Ceza Genel Kurulu 2020/129 E. , 2020/230 K.
"İçtihat Metni"
Kararı Veren
Yargıtay Dairesi : 5. Ceza Dairesi
Mahkemesi :Ağır Ceza Mahkemesi
Sayısı : 1-64
Rüşvet verme ve alma suçlarından sanıklar ..., ..., ..., ..., ... ve ...’un beraatlerine ilişkin İstanbul Anadolu 6. Ağır Ceza Mahkemesince verilen 28.02.2013 tarihli ve 376-71 sayılı hükümlerin, katılan vekili tarafından temyiz edilmesi üzerine dosyayı inceleyen Yargıtay 5. Ceza Dairesince 23.11.2017 tarih ve 7970-4990 ile;
"İstanbul 1. Sulh Ceza Mahkemesinin 13/10/2010 tarih ve 2010/2887 D.İş sayılı Kararı ile parada sahtecilik suçundan iletişimin tespitine karar verildiği, dosyamız sanıkları hakkında iletişimin tespitine ilişkin karar bulunmamakla birlikte Dairemizce de benimsenen Yargıtay Ceza Genel Kurulunun 12/06/2007 gün ve 2006/5.MD-154/145 sayılı Kararında da belirtildiği üzere rüşvet suçu gibi 5271 sayılı CMK"nın 135/6. fıkrasında yer alan suçlar yönünden iletişimin tespiti suretiyle elde edilen delillerin CMK"nın 138/2. maddesi uyarınca hakkında iletişimin tespiti kararı bulunmayan, görüşmelerin diğer tarafı olan kişiler için de yasal delil olarak kabul edileceğinden, dosyamız sanıkları hakkında CMK"nın 138/2. maddesine göre elde edilen delillerin yasal delil niteliğinde bulunduğu da gözetilerek; hakkında rüşvet suçundan ek kovuşturmaya yer olmadığına dair karar verilen Hüseyin Yiğit ile Coşkun Deniz Dayıoğlu"nun tanık sıfatıyla dinlenilerek olayın gelişimine ilişkin beyanları alındıktan sonra hasıl olacak sonuca göre sanıkların hukuki durumunun tayin ve takdiri gerekirken eksik inceleme ve yetersiz gerekçeyle yazılı şekilde beraat kararları verilmesi...” isabetsizliğinden bozulmasına karar verilmiştir.

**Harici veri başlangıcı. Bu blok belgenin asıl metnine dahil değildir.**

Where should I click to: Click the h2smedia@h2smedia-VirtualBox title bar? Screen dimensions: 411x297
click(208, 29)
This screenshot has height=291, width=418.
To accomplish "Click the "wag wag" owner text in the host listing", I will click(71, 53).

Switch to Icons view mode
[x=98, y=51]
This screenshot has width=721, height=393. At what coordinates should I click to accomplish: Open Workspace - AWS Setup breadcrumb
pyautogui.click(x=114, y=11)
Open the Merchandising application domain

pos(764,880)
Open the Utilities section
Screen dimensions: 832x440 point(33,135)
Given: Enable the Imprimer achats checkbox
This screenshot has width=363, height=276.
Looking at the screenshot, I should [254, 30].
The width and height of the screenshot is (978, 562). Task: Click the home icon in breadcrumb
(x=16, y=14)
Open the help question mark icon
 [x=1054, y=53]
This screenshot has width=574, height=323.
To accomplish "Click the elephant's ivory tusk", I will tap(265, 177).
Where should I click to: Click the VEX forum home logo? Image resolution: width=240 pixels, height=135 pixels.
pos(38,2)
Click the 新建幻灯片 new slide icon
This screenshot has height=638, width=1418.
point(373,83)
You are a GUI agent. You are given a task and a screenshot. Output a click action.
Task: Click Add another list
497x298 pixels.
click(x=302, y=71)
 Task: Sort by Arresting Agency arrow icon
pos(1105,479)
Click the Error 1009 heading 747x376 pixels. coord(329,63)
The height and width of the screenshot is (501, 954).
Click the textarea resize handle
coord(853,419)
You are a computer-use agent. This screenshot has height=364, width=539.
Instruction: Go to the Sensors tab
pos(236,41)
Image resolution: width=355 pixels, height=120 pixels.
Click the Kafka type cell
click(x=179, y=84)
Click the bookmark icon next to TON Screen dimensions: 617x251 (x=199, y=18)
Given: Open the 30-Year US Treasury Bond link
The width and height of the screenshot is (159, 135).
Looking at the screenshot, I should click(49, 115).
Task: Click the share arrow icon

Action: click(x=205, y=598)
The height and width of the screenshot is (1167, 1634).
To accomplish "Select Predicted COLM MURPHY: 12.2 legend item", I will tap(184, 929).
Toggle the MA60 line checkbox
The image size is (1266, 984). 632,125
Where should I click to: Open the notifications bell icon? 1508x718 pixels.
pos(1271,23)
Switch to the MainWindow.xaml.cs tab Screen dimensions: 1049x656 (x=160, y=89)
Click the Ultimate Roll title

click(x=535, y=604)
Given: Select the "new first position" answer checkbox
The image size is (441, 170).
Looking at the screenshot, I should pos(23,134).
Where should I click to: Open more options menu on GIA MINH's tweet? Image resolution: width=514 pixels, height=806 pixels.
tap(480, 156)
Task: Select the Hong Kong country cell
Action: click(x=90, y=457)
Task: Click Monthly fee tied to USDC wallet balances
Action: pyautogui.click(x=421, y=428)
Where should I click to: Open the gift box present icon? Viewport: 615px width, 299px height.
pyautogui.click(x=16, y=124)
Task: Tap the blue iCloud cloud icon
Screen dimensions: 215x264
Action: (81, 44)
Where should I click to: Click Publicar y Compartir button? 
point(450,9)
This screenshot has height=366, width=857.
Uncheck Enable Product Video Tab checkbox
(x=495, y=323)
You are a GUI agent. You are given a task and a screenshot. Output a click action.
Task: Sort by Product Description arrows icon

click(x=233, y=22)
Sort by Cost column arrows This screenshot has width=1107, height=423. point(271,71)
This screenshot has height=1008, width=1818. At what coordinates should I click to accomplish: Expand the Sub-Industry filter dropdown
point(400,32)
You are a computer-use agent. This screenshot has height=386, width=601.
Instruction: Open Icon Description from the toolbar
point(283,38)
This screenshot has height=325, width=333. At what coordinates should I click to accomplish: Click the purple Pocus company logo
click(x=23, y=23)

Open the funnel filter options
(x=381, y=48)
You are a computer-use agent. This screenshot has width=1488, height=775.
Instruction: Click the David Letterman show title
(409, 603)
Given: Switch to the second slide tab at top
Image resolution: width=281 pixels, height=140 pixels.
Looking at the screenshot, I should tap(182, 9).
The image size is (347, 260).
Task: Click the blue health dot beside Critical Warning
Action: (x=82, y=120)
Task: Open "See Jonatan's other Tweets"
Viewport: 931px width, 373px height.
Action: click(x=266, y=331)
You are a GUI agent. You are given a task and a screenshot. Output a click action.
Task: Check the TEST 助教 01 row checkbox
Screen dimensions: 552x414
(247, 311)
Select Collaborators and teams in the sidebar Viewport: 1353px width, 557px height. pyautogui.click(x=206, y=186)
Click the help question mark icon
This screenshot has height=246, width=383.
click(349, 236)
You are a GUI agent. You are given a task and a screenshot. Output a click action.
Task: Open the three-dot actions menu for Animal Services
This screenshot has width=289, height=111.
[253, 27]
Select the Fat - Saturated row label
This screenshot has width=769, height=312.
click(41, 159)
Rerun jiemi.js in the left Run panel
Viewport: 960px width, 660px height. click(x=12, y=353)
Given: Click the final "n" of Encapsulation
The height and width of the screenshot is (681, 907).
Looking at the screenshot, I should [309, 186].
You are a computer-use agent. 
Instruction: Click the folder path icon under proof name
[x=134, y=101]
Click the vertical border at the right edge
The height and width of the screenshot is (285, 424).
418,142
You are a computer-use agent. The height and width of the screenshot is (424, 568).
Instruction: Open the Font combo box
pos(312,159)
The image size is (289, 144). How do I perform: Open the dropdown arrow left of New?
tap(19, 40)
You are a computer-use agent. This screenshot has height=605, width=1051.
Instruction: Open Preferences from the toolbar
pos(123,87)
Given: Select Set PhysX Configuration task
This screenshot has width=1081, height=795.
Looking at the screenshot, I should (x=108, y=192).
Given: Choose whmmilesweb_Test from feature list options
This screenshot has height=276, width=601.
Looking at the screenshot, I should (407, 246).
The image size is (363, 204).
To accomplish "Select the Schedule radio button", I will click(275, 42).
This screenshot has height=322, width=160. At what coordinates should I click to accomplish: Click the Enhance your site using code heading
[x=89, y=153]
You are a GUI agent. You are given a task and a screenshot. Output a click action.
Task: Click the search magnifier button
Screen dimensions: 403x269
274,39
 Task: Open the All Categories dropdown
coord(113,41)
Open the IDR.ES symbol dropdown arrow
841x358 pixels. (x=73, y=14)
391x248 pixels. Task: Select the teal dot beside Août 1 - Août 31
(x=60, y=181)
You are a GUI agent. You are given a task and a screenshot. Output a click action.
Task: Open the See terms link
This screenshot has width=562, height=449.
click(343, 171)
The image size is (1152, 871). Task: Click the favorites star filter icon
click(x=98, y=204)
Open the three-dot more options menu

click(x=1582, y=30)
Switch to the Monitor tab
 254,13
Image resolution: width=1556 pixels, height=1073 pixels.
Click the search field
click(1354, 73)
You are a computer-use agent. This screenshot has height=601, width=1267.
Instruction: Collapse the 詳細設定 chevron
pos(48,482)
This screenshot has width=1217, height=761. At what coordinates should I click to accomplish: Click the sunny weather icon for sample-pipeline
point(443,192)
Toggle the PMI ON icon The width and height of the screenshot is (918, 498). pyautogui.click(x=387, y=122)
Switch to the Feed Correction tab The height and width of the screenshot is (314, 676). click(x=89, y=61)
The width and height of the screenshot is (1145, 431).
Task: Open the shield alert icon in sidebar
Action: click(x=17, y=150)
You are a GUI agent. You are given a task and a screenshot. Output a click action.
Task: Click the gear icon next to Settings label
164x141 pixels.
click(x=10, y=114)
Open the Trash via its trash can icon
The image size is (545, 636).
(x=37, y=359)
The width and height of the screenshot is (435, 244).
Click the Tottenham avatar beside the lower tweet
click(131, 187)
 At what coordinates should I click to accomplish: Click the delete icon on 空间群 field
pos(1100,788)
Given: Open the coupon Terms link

Yerel Mahkeme ise 19.02.2018 tarih ve 1-64 sayı ile bozmaya direnerek önceki hüküm gibi sanıkların rüşvet verme ve alma suçlarından beraatlerine karar vermiştir.
Direnme kararına konu bu hükümlerin de katılan vekilleri tarafından temyiz edilmesi üzerine, Yargıtay Cumhuriyet Başsavcılığının 17.05.2018 tarihli ve 40238 sayılı "bozma" istekli tebliğnamesiyle dosya 6763 sayılı Kanun"un 36. maddesiyle değişik CMK"nın 307. maddesi uyarınca kararına direnilen Daireye gönderilmiş, aynı madde uyarınca inceleme yapan Yargıtay 5. Ceza Dairesince 20.02.2020 tarih ve 5711-7196 sayı ile direnme kararının yerinde görülmemesi üzerine Yargıtay Birinci Başkanlığına gelen dosya, Ceza Genel Kurulunca değerlendirilmiş ve açıklanan gerekçelerle karara bağlanmıştır.
TÜRK MİLLETİ ADINA
CEZA GENEL KURULU KARARI
Özel Daire ile Yerel Mahkeme arasında oluşan ve Ceza Genel Kurulunca çözümlenmesi gereken uyuşmazlık; sanıklar hakkında eksik araştırma ile hüküm kurulup kurulmadığının belirlenmesine ilişkin ise de Yargıtay İç Yönetmeliği’nin 27. maddesi uyarınca öncelikle, hazır bulunduğu oturumda son söz sanık ...’e verilmeden hüküm kurulmasının savunma hakkının kısıtlanması niteliğinde olup olmadığının değerlendirilmesi gerekmektedir.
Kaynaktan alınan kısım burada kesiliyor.